Posted on • Originally published at blog.csmac.nz on

Looking forward to dotnet in 2019

Looking forward to dotnet in 2019

It's a new year, and we already have a bunch of dotnet releases to look forward to, thanks to the open development processes that Microsoft is using these days with dotnet.

The three big releases I am looking forward to are C# 8 and .Net Core 3.0, and a NetStandard2.1. (Not to mention there is a .Net Framework 4.8 as well. But I've moved on.)

C# 8

It feels like we've been talking about C# 8 for a while, with 7.1, 7.2 and 7.3 releases building towards it. (It was 2 years ago when they were talking about what's new in C# 7.0!). We've had demos at Build, NDC and online of what is coming, with Preview releases dropping towards the end of last year. We should expect to see VS 2019 Released this Quarter (one hopes) and can get a better look at C# 8 in its final form at that point.

What we do know is there are a bunch of cool features coming:

  • Nullable reference types
  • Async streams
  • Ranges and indices
  • Default implementations of interface members
  • Recursive patterns
  • Switch expressions
  • Target-typed new-expressions

More detailed notes and examples of what these are and how they look was published on the .Net Blog article Building C# 8.0.

I am seriously looking forward to the Nullable reference types (I have a few libraries to get updated to support it still), Switch expressions and recursive patterns, and also finding out where the other features start to find their use for me.

.Net Core 3.0

Once again, we have a proper Major release. This one is as important as the .Net Core 2.0 milestone was, but hopefully, the jump is much more stable. This is an umbrella for new dotnet CLI tool updates, MSBuild updates, a new 3.0 runtime, and support for all in Visual Studio as well.

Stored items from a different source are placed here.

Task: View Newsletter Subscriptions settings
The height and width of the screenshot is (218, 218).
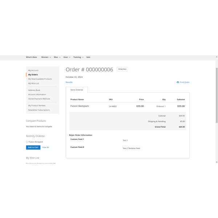Action: coord(39,110)
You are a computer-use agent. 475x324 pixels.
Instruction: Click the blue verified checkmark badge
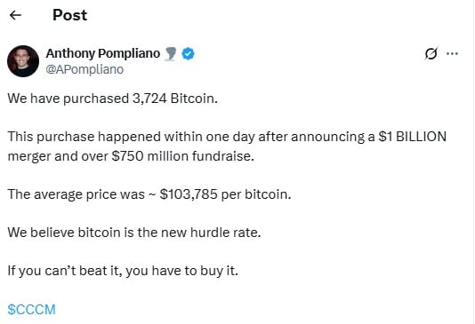pyautogui.click(x=188, y=54)
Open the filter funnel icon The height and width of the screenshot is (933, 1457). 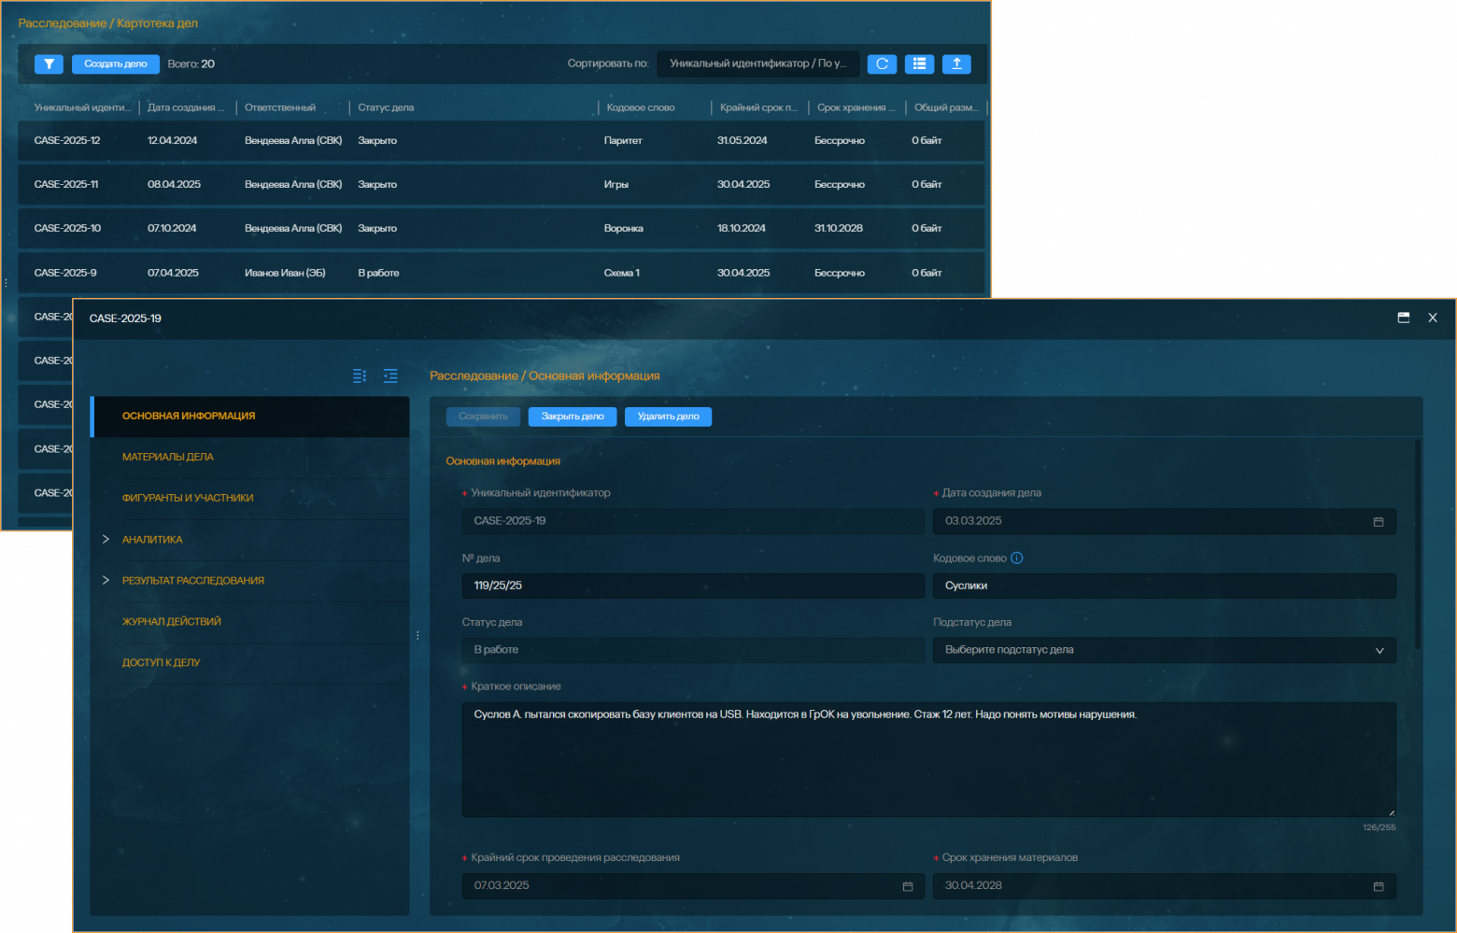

The big headline is Windows Desktop Coming to .NET Core. Yes, this is OS-specific and not cross-platform, but is a huge step in getting those GUI apps transferred over to the dotnet CLI and the .Net Core runtime. As part of this, they even OpenSourced all the GUI frameworks WPF, WinForms and WinUI.

Things to look out for when moving to .Net Core 3.0:

  • Desktop Applications support
  • Applications now have executables by default
  • dotnet build now copies dependencies
  • Local dotnet tools
  • ARM64 and updated platform support
  • Many language and runtime improvements
    • fast in-box JSON Reader
    • C# 8 language features support
    • System.Buffers.SequenceReader
    • IoT improvements
    • TLS improvements on linux
    • Cryptography improvements
    • More BCL Improvements using optimized Span, Memory
    • Default implementations of interface members
    • Tiered Compilation on by default
    • Assembly Metadata Reading with MetadataLoadContext

To see more of the changes in detail, especially the language and runtime improvements, you can read up more yourself in the Announcement from December.

.NetStandard2.1

The release of .Net Core 2.1 and 2.2 went by without needing to update the baseline of compatibility. The NetStandard2.0 target has stood up well as a baseline common denominator after the false start .NetStandard1.x gave some of us.

Late last year Microsoft Announced .NET Standard 2.1, which is a new required standard that will be first implemented in .dotnet 3.0 and .Net Framework 4.8 is a foundation to allow using some of the new language features that need Runtime support, such as Async streams, indexers and ranges.

Conclusion

As mentioned, you can start playing with some of this stuff today in the Preview of Visual Studio 2019.

Plenty of new stuff to learn over the coming year and I can't wait for Release day so I can update everything I have. First stop will be Nullable reference types.

What are you looking forward to using the most?